JawaPos.com – Memiliki kulit berminyak bukan berarti harus menghindari penggunaan moisturizer atau pelembap. Justru, kulit tetap membutuhkan hidrasi agar kondisinya tetap terjaga.
Sebagian orang mungkin khawatir penggunaan pelembap akan membuat wajah semakin licin dan mengilap. Padahal, yang perlu diperhatikan adalah pemilihan produk yang sesuai dengan karakteristik kulit.
Moisturizer yang tepat dapat membantu mempertahankan kelembapan kulit tanpa memberikan rasa terlalu berat atau membuat wajah terasa semakin berminyak.
Dilansir dari Alodokter dan Hello Sehat, ada beberapa hal yang perlu diperhatikan ketika memilih moisturizer untuk kulit berminyak. Berikut di antaranya:
1. Pilih Moisturizer Berbahan Dasar Air
Pemilik kulit berminyak dapat mempertimbangkan pelembap dengan tekstur ringan dan berbasis air. Produk berbentuk gel atau lotion umumnya terasa lebih nyaman karena tidak memberikan sensasi terlalu berat pada wajah.

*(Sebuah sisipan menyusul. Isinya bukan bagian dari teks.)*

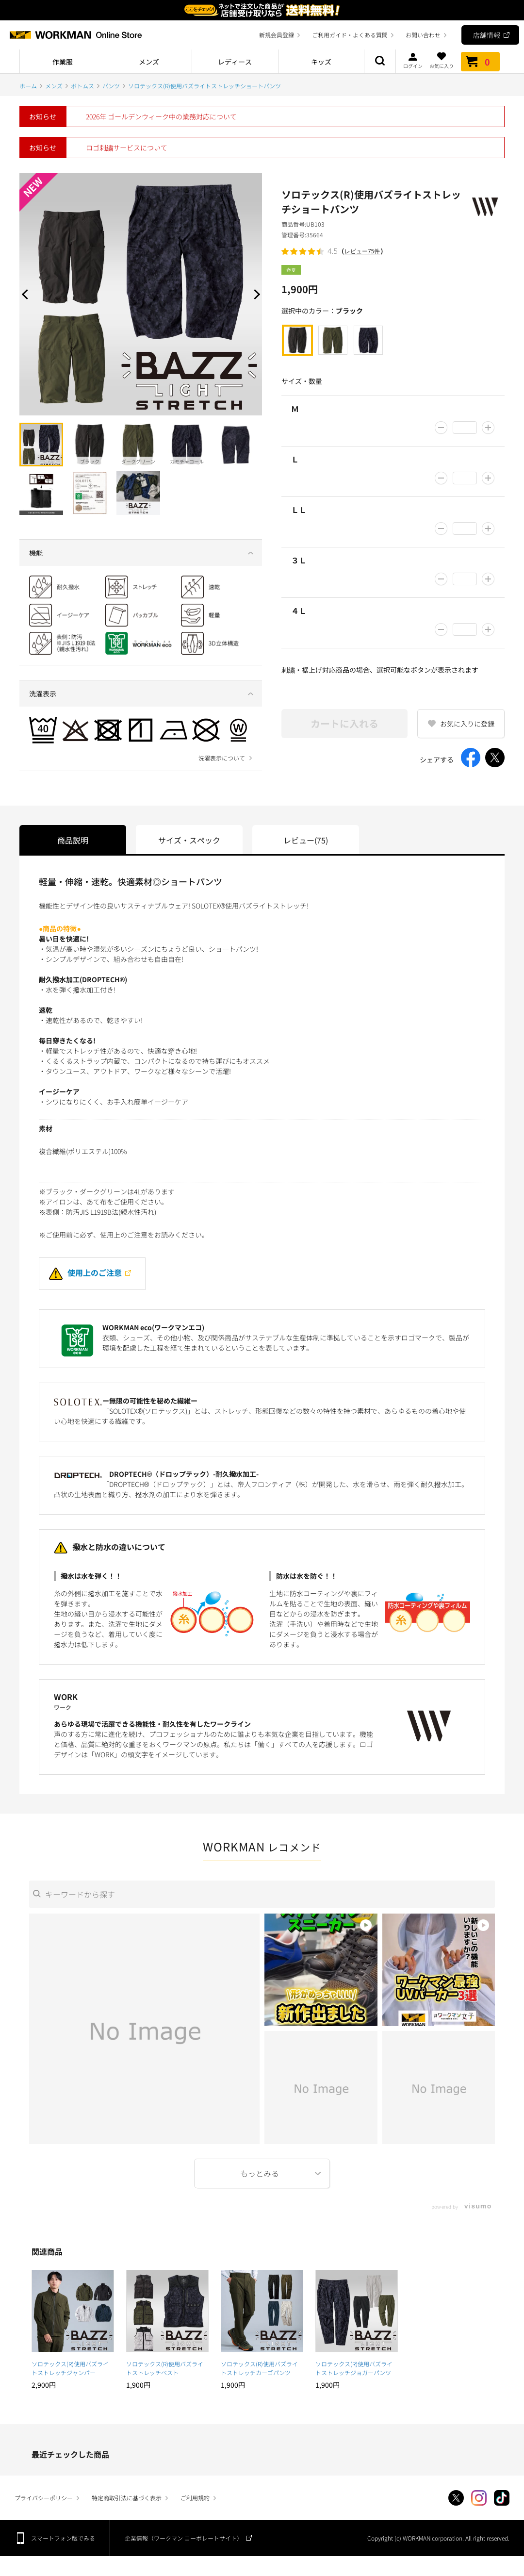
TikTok (501, 2498)
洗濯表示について (221, 758)
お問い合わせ (423, 35)
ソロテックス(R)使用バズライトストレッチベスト (164, 2368)
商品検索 (379, 62)
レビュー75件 (362, 251)
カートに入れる (344, 723)
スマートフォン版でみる (63, 2538)
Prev (26, 294)
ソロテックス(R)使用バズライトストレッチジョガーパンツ (356, 2368)
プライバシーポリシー (44, 2497)
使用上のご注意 (85, 1272)
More (262, 2173)
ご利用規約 (195, 2497)
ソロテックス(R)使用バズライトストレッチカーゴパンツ (259, 2368)
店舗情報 (486, 35)
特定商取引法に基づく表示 (127, 2497)
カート (480, 61)
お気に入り (441, 60)
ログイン (413, 60)
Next (254, 294)
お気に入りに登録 (467, 723)
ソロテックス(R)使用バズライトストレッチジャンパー (70, 2368)
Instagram (479, 2498)
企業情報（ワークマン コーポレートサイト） (184, 2538)
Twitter (456, 2498)
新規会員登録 (276, 35)
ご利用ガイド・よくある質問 (350, 35)
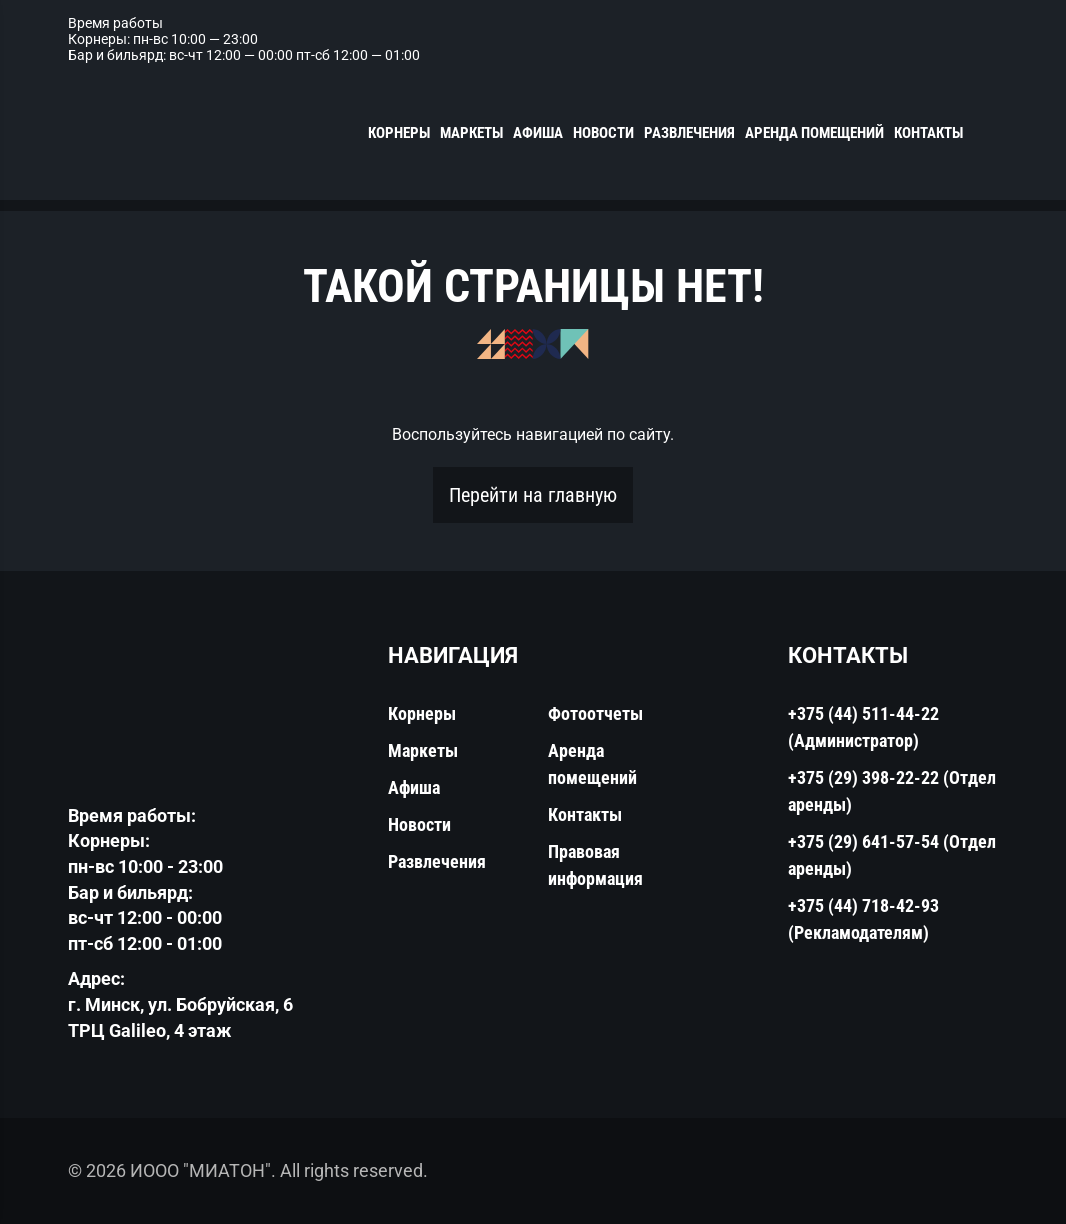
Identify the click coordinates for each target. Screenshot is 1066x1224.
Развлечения (689, 133)
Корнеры (399, 133)
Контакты (928, 133)
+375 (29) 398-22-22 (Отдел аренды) (892, 791)
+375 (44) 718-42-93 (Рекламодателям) (863, 919)
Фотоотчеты (595, 713)
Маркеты (471, 133)
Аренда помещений (814, 133)
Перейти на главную (533, 495)
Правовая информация (595, 865)
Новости (603, 133)
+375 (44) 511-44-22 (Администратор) (863, 727)
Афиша (538, 133)
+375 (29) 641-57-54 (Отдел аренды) (892, 855)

Tekstur yang ringan juga lebih mudah digunakan dalam rutinitas perawatan sehari-hari, terutama bagi orang yang tidak menyukai rasa lengket setelah memakai pelembap.
2. Cari Label Noncomedogenic
Produksi minyak berlebih pada wajah dapat berkaitan dengan munculnya komedo dan jerawat. Karena itu, pemilihan moisturizer sebaiknya tidak dilakukan secara sembarangan.
Produk dengan keterangan noncomedogenic dapat menjadi salah satu pilihan bagi pemilik kulit yang mudah mengalami penyumbatan pori-pori. Pelembap dengan karakteristik tersebut dirancang agar tidak mudah menyumbat pori.
Selain itu, perhatikan pula formula produk dan sesuaikan dengan kondisi kulit masing-masing.
3. Perhatikan Kandungan Retinoid
Retinoid juga menjadi salah satu bahan yang dikenal dalam perawatan kulit, terutama berkaitan dengan masalah pori-pori, komedo, dan jerawat.
Namun, penggunaan produk yang mengandung retinoid perlu dilakukan secara hati-hati. Bahan ini dapat menyebabkan kulit lebih sensitif pada sebagian orang sehingga penggunaannya sebaiknya mengikuti petunjuk produk atau anjuran tenaga kesehatan.
Jika moisturizer mengandung retinoid, penggunaannya umumnya lebih sesuai untuk rutinitas malam hari.
4. Pertimbangkan Sodium Hyaluronate
Sodium hyaluronate merupakan salah satu bahan yang dapat ditemukan dalam produk pelembap. Bahan ini merupakan bentuk garam dari hyaluronic acid dan dikenal memiliki kemampuan membantu mempertahankan kadar air pada kulit.
Bagi pemilik kulit berminyak, kandungan pelembap seperti ini dapat menjadi pilihan karena kebutuhan kulit bukan hanya mengendalikan minyak, tetapi juga mempertahankan hidrasi.
Dengan kulit yang tetap terhidrasi, penggunaan moisturizer dapat menjadi bagian penting dari rutinitas perawatan kulit sehari-hari.
Selain memperhatikan kandungan, pemilik kulit berminyak juga sebaiknya menghindari produk yang terasa terlalu berat atau membuat wajah semakin tidak nyaman. Jangan hanya terpaku pada klaim produk, tetapi perhatikan pula bagaimana respons kulit setelah pemakaian.
Jika muncul iritasi, kemerahan, rasa terbakar, atau masalah kulit yang menetap, sebaiknya hentikan penggunaan dan konsultasikan dengan dokter kulit.
Jadi, kulit berminyak tetap membutuhkan moisturizer. Kuncinya adalah memilih formula yang ringan, sesuai kebutuhan kulit, dan digunakan secara konsisten.